DATA RECORDS START
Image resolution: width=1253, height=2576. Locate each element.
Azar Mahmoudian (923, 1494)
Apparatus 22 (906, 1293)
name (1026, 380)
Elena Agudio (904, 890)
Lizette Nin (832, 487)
DATA RECORDS END
● DIRECTIONS FOR THIS TASK: Word for word, repeat every line of the data.

● RESPONSE TO THIS EXERCISE:
Image resolution: width=1253, height=2576. Locate each element.
Azar Mahmoudian (923, 1494)
Apparatus 22 (906, 1293)
name (1026, 380)
Elena Agudio (904, 890)
Lizette Nin (832, 487)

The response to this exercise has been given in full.